- _What to do_
Could you return every record below exactly as it stands, leaving out the pictures?

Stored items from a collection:

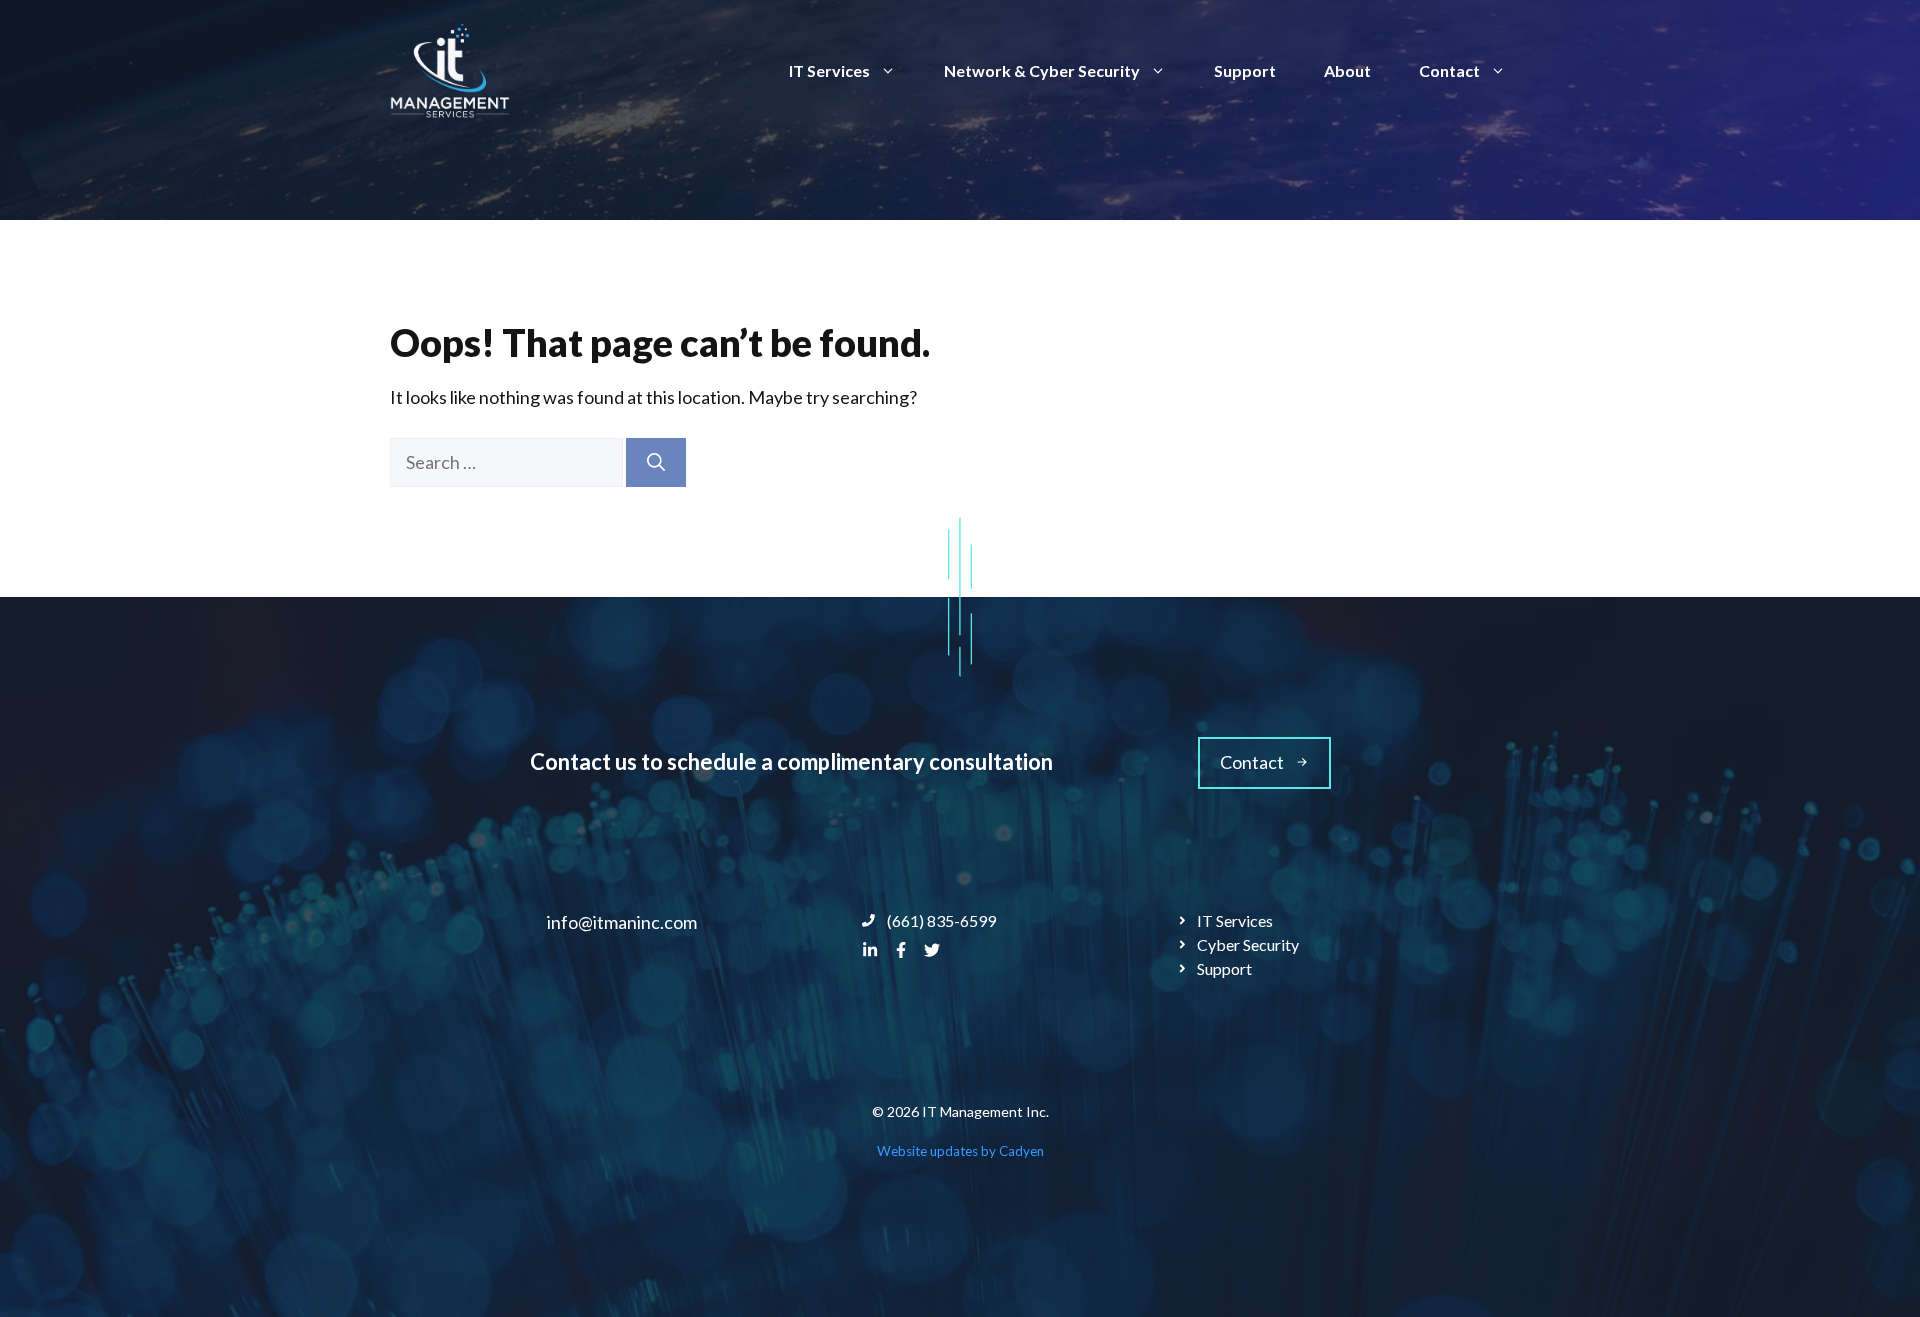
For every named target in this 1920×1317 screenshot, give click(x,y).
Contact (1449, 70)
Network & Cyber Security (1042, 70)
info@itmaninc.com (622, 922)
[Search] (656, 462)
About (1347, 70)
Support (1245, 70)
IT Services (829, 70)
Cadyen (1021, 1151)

- _Written response_
For every named target in this 1920×1317 screenshot, give click(x,y).
Contact (1449, 70)
Network & Cyber Security (1042, 70)
info@itmaninc.com (622, 922)
[Search] (656, 462)
About (1347, 70)
Support (1245, 70)
IT Services (829, 70)
Cadyen (1021, 1151)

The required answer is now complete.